Requirement A: Copy the stretch of the Malabu oil deal report from "The $85 million" through "the oil field." word for word.
Requirement B: In the records, swap "Image resolution" for "Screenshot size" in the stretch from the line containing "coordinates (1023, 30)." through the line containing "Looking at the image, I should click on (102, 474).", and give back only those lines with nothing else changed.

━━━━━ Excerpt to read ━━━━━

The $85 million which is frozen in a NatWest bank account in London, is believed to be part of the proceeds from what has come to be referred to in many quarters as the Malabu contract deal.
The contract involved the award of the licence of OPL245 – an oilfield containing an estimated nine billion barrels of crude – given  by Etete to Malabu Oil & Gas,  for $20 million.

The deal raised eyebrows then as the licence was given out for just a tiny fraction of its real value.

It later sparked legal fireworks between Shell and Malabu with both claiming ownership of the oil field.

The federal government curiously, later sold it to Eni and Shell with $1.09 billion of the proceeds paid by the two companies going to Malabu.

Shell and Eni claimed ignorance of who paid the $1.09billion to Malabu.
The London newspaper however said that investigators at Britain’s National Crime Agency probing the alleged laundering of the OPL245 money through London banks and properties are being frustrated by alleged inaction from Nigeria’s end.
The report also said “Last week, the two governments agreed criminal assets stolen in Nigeria and seized in Britain can be returned to the West African country, but such breakthroughs are rare”.

━━━━━ Excerpted records ━━━━━

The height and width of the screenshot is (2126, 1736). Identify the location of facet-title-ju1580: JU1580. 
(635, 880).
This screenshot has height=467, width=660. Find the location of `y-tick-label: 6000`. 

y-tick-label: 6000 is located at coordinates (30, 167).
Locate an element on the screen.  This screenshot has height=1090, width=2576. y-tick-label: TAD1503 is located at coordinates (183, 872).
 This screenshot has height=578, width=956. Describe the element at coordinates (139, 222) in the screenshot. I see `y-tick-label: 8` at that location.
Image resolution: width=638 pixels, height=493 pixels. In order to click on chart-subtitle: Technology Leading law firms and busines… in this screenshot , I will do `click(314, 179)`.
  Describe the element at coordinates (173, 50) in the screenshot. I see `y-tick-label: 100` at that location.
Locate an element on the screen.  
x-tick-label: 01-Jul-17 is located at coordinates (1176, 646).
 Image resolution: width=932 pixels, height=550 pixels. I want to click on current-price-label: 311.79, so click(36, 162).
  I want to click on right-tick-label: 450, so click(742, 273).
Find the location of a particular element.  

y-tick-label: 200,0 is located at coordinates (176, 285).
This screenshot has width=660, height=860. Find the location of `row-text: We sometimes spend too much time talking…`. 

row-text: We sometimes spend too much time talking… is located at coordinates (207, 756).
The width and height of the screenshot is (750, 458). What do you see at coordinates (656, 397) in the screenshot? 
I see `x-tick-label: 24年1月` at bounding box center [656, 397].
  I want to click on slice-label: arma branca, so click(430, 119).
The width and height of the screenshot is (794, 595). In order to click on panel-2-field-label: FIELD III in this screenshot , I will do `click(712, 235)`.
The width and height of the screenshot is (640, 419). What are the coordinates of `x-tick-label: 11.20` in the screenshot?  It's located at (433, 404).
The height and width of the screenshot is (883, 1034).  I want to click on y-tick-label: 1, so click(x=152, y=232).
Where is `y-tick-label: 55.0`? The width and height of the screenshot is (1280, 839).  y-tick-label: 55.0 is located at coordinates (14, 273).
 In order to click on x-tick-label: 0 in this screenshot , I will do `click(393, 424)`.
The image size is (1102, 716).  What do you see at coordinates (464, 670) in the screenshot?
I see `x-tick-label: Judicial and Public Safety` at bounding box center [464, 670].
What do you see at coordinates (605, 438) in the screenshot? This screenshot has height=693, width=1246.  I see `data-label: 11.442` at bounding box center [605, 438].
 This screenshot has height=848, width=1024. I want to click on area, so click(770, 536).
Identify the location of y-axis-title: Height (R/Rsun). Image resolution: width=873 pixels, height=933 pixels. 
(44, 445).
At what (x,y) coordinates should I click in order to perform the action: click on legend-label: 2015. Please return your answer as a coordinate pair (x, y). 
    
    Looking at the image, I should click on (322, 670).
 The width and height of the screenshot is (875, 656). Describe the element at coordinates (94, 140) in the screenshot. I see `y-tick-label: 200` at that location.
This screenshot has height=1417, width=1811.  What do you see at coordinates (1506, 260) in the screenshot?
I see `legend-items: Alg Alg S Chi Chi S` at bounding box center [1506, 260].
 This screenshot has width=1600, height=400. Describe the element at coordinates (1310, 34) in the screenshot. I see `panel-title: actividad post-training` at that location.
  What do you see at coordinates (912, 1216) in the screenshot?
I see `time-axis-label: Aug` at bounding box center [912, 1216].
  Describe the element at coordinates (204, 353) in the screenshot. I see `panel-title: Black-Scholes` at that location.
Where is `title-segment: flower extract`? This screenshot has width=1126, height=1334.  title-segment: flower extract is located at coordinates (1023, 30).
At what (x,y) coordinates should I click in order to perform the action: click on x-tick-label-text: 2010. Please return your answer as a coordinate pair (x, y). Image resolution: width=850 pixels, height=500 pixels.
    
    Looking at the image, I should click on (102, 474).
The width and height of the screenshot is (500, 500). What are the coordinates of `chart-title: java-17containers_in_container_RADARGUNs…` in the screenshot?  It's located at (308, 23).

━━━━━

Expected output A:
The $85 million which is frozen in a NatWest bank account in London, is believed to be part of the proceeds from what has come to be referred to in many quarters as the Malabu contract deal.
The contract involved the award of the licence of OPL245 – an oilfield containing an estimated nine billion barrels of crude – given  by Etete to Malabu Oil & Gas,  for $20 million.

The deal raised eyebrows then as the licence was given out for just a tiny fraction of its real value.

It later sparked legal fireworks between Shell and Malabu with both claiming ownership of the oil field.

Expected output B:
Where is `title-segment: flower extract`? This screenshot has width=1126, height=1334.  title-segment: flower extract is located at coordinates (1023, 30).
At what (x,y) coordinates should I click in order to perform the action: click on x-tick-label-text: 2010. Please return your answer as a coordinate pair (x, y). Screenshot size: width=850 pixels, height=500 pixels.
    
    Looking at the image, I should click on (102, 474).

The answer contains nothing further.